Katamari Damacy brings up som many memories of that time period – I was obsessed with that game for a while.
I’m a definite Wil-admirer – so many props for trying to be a better person than our parents. I am definitely in the same mindset.
Your and Anne’s presence was sorely missed on NerdBoat this year!
Thanks Will – appreciate you too.
Argh, autocorrect. Thanks Wil 🙂
+1 to sharing memories in long form like this.
Katamari Damacy, man, that’s a fun little game that was seriously punching above its weight class in music terms. I used to listen to the soundtrack on my drive to work to get hyped up to Accomplish Stuff for the day, and shrug off whatever BS happened that day.
This weekend, I helped trap 4 stray cats in my backyard (technically, I’ve been letting them live in my unused indoor patio during the cold weather) so they could have TNRs done (spay/neuter & vaccination), and they’ll be re-released into my backyard today. I’ve missed them! And now they won’t be contributing to the population boom as kitten season starts, and I will keep taking care of the sweet babies. I’m doing what I can while looking for a job.
If I may, how were you able to trap them? A stray mother had 4 kittens in my yard last spring and now I fear there will be more. I’ve tried catching them without success. I’d sure appreciate learning how to capture them for sterilization, vaccination, and rerelease TIA.
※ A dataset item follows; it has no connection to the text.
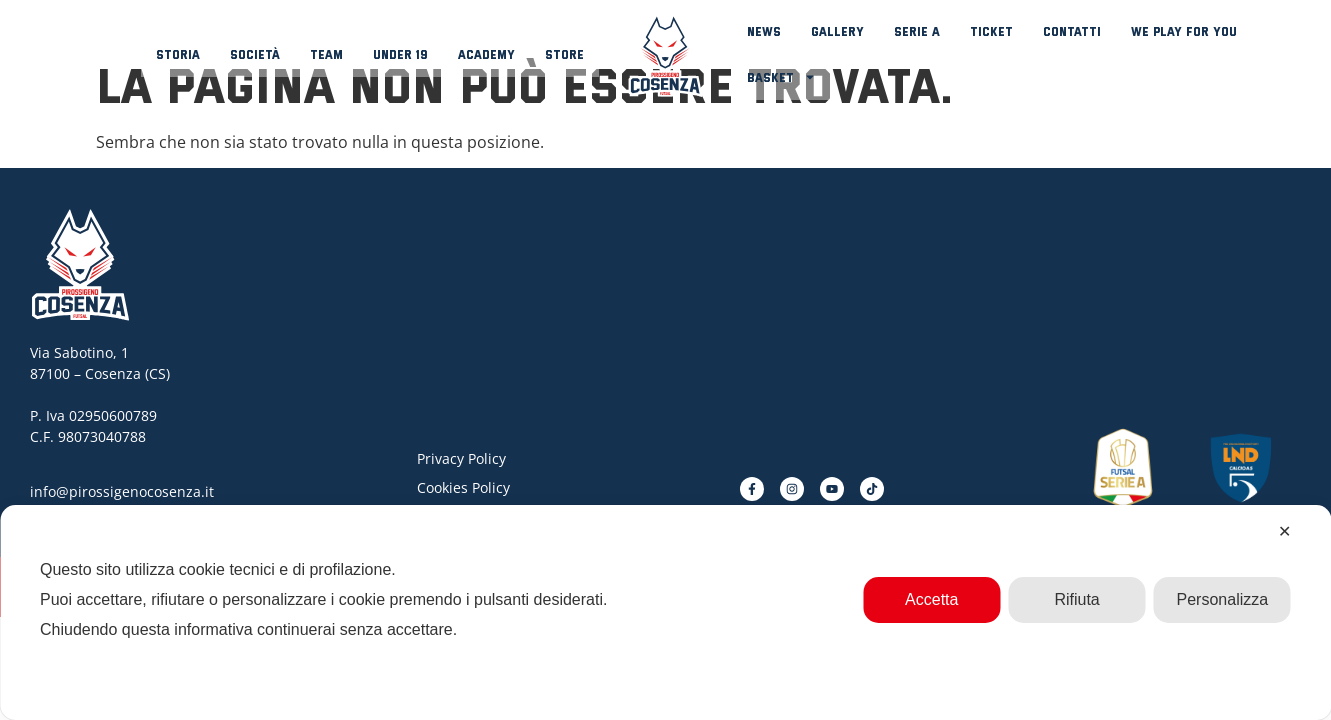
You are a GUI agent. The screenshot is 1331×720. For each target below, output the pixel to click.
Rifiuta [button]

i’m the librarian in a tiny little new england town, and i gotta say that, on way to many mornings, i feel like i cannot find the point anymore. but i go to the library, i hang out my “open” flag, and….lovely people show up! they come for books, of course, but also to learn about owls or to do science experiments, or to chat, peruse, see neighbors, do a puzzle, play games. this is what tethers me to the future, reminding myself every moment that this is worth keeping, building this community based on a love of community and learning.
Thank you for making a difference.
Thank you Wil. You make a difference too. Happy to see you writing again.
Writing letters to reps and senators more often than ever. Supporting Wilderness Watch letter campaigns to strengthen designated Wilderness protections that recreationists and pro-business groups keep trying to weaken. Helping friends who are frightened by what the current administration is doing to see that folks can and are fighting back. Getting them to speak up with phone calls or letters to their representatives in DC. Be informed, help others to be informed but not overloaded. Read Heather Cox Richardson daily on Substack. Dan Rather too. Keeping informed helps me help others so they can be part of the solution.